Kepala Dinas Perhubungan Kabupaten Bangka Selatan, Benny Supratama, S.STP., M.Si., menjelaskan bahwa ambruknya fasilitas sandar tersebut disebabkan faktor usia bangunan.
“Ambruknya itu faktor usia,” ujar Benny singkat. Kamis, 25 Juni 2026
Namun, penjelasan tersebut belum sepenuhnya meredam spekulasi yang berkembang di tengah masyarakat. Pasalnya, sejumlah sumber menyebutkan bahwa sebelum insiden terjadi, area pelabuhan diduga pernah digunakan untuk aktivitas bongkar muat komoditas sawit menggunakan tongkang.
Aktivitas tersebut dinilai berpotensi menambah beban konstruksi dan memicu percepatan kerusakan apabila dilakukan di luar peruntukan fasilitas pelabuhan.
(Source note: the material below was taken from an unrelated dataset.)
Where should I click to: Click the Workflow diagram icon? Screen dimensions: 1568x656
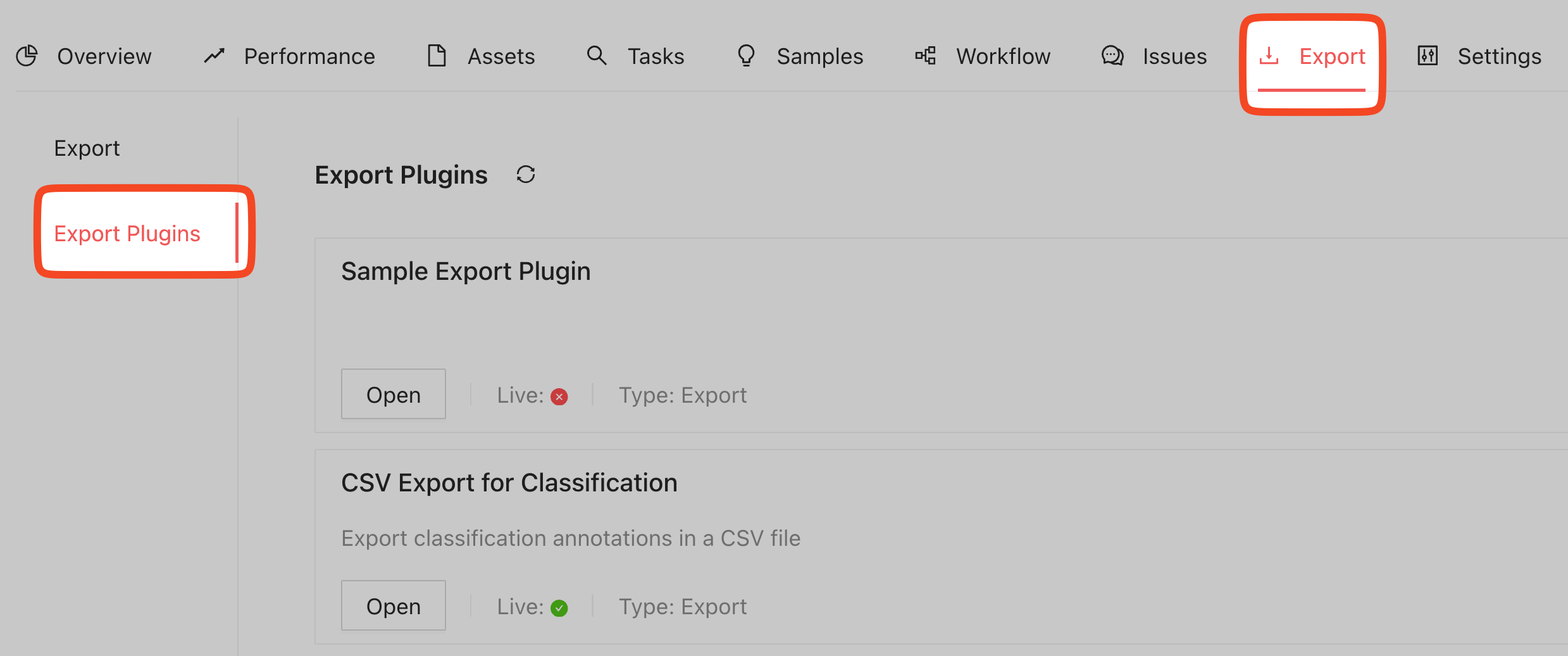925,56
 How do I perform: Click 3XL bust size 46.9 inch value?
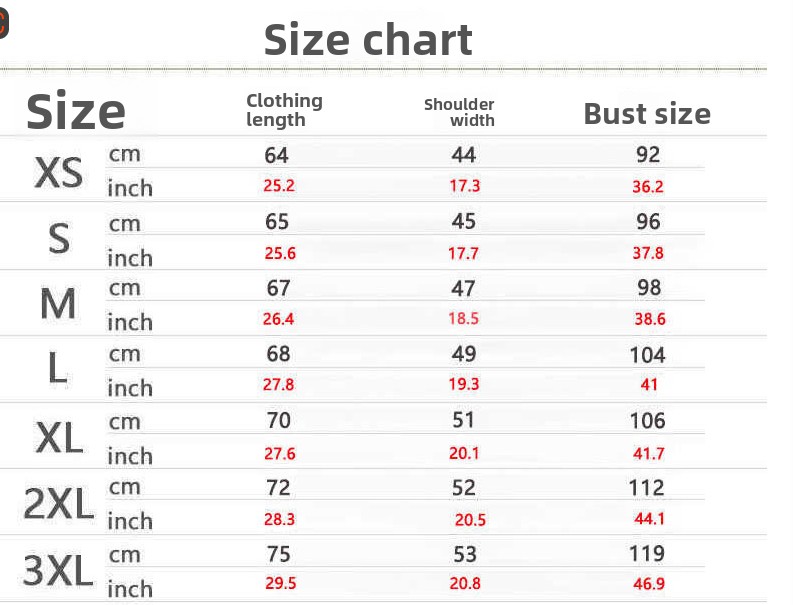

Saat dikonfirmasi terkait dugaan tersebut, Benny membantah bahwa aktivitas bongkar muat sawit perusahaan dilakukan di MB Pelabuhan Sadai.
“Kalau sawit itu pelabuhan sebelah, pakai kapal rakyat, masyarakat. Kalau PT ke pelabuhan syahbandar,” jelasnya.
Pernyataan itu justru membuka ruang diskusi baru mengenai tata kelola dan pengawasan aktivitas kepelabuhanan di kawasan Sadai. Sebab, apabila benar terdapat aktivitas bongkar muat komoditas dalam skala besar di area sekitar pelabuhan, publik menilai perlu ada audit menyeluruh terhadap aspek pengawasan, pemanfaatan fasilitas, hingga kepatuhan terhadap regulasi yang berlaku.
Di sisi lain, muncul pertanyaan yang lebih substansial, apakah ambruknya MB semata-mata akibat faktor usia, atau terdapat unsur kelalaian dalam pemeliharaan dan pengawasan yang selama ini luput dari perhatian?
Dalam perspektif manajemen aset publik, infrastruktur yang telah memasuki masa tua seharusnya menjadi objek inspeksi berkala, penguatan struktur, hingga rehabilitasi preventif sebelum terjadi kegagalan konstruksi.
Terkait peristiwa ini, otoritas kepelabuhanan, termasuk pihak syahbandar, perlu memberikan penjelasan terbuka. Namun Hingga berita ini diterbitkan pihak Syahbandar Bangka Selatan belum memberikan keterangan apapun kepada gashnews.com pada saat di konfirmasi. Redaksi pun terbuka menunggu jawaban dari pihak Syahbandar Bangka Selatan.